Valerio Arcary: “Fátima era como as árvores que não se dobram”

Valerio Arcary

A hora mais triste é a hora do adeus. Perdemos Fátima Fernandes, na manhã de hoje, aos 65 anos, vítima de câncer no pulmão, depois de uma longa luta. Escrevo estas linhas pensando em seus camaradas e amigos de Ribeirão Preto e, em especial, em Moara e Yara, suas filhas. Fátima era uma força humana: mulher, mãe, viúva, feminista, sindicalista, socialista, uma militante internacionalista. Perdeu Paulo Henrique, seu companheiro, ainda jovem. No coração de Fátima ardeu, até o último suspiro, uma paixão revolucionária.

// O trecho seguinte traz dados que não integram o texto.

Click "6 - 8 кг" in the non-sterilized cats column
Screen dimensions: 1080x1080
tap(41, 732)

Dizemos presente quando lembramos os nossos. Nem a morte nos separa. Nunca serão esquecidos. Caminhamos juntos lado a lado. Ninguém fica para trás. Fátima era rija e resistente como são as árvores que não se dobram diante das ventanias e tempestades. Porque têm raízes inquebrantáveis. Fátima era sólida sem ser rígida, rigorosa sem ser ríspida, firme sem ser abrupta.

Fátima militou trinta e cinco anos com o vigor, a entrega, a disposição dos primeiros dias, porque era incansável. Se engajou na construção da Convergência Socialista e do PT, depois no PSTU e, desde 2016, no #MAIS até às fusões que originaram, em 2018, a Resistência, corrente interna do PSOL. Sua bandeira foi o combate pela reconstrução da Quarta Internacional. Fátima era agregadora e coerente, uma organizadora, uma construtora.

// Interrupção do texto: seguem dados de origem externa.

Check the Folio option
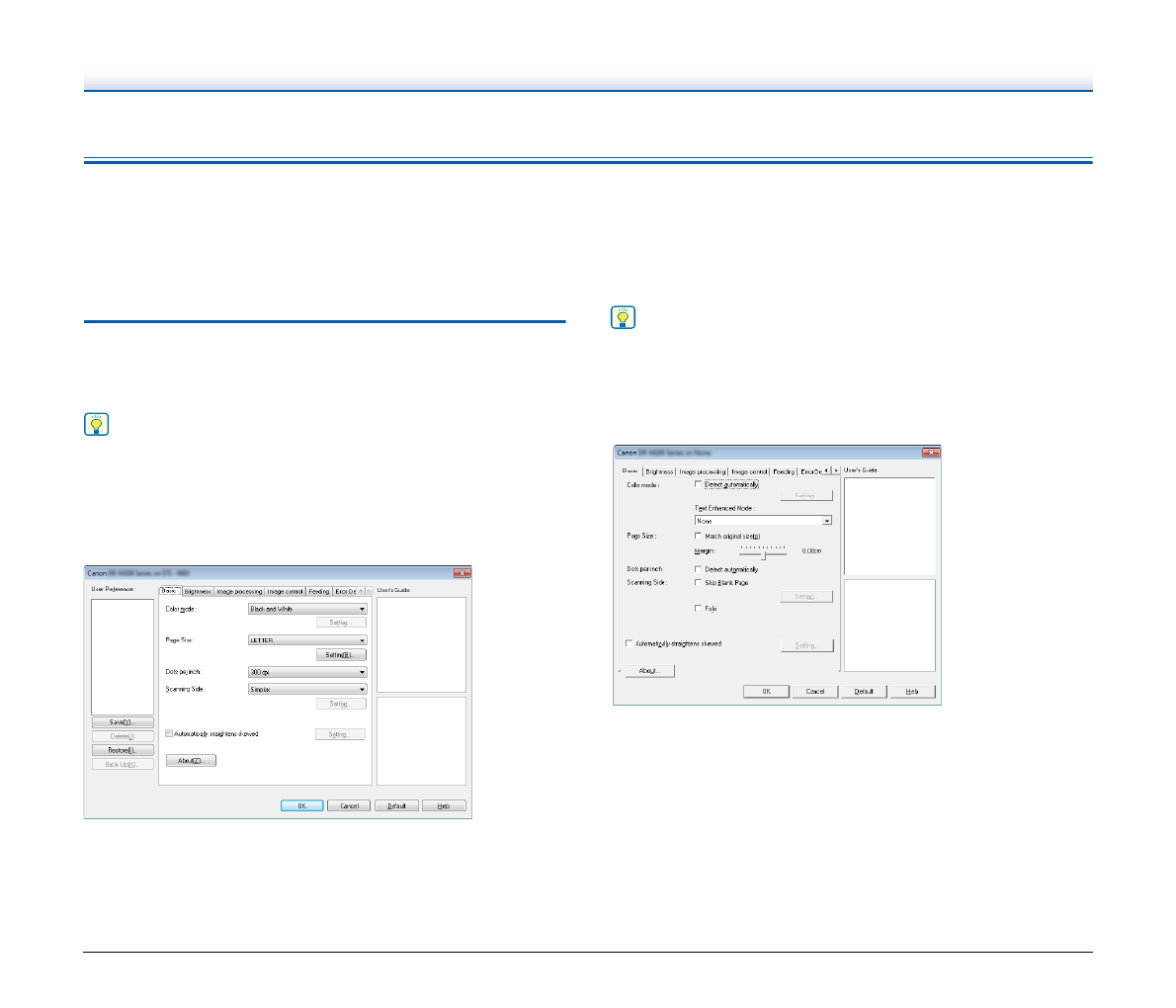The image size is (1176, 1008). (699, 609)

Fátima faz parte da geração de militantes que se uniram à luta socialista nos anos oitenta. Nunca na história da esquerda, como naqueles anos, tantos se engajaram na construção de instrumentos de luta coletivos sob a bandeira da revolução brasileira. O impulso das greves operárias do ABC foi tão poderoso que contagiou petroleiros, bancários, químicos e dezenas de outras categorias. Foi a mais poderosa onda de mobilizações da classe trabalhadora em nosso país. Nenhum país teve tantos grevistas como o Brasil nos anos oitenta. Ficamos na frente até do proletariado sul-africano na luta contra o apartheid. E a luta por direitos potencializou a campanha das Diretas e, na sequência, a construção de uma oposição popular ao governo Sarney que levou Lula ao segundo turno das primeiras eleições diretas para a presidência em 1989.  Fátima foi uma das organizadoras da Apeoesp, o sindicato dos professores do ensino estadual no Estado de São Paulo, em Ribeirão Preto. A Apeoesp foi o principal ponto de apoio para a interiorização da esquerda, ajudando a facilitar a implantação da CUT e do PT. Fátima esteve sempre presente na construção da CUT regional e na defesa das posições da CS no PT em Ribeirão Preto. São as grandes lutas que geram grandes quadros. Fátima era grande.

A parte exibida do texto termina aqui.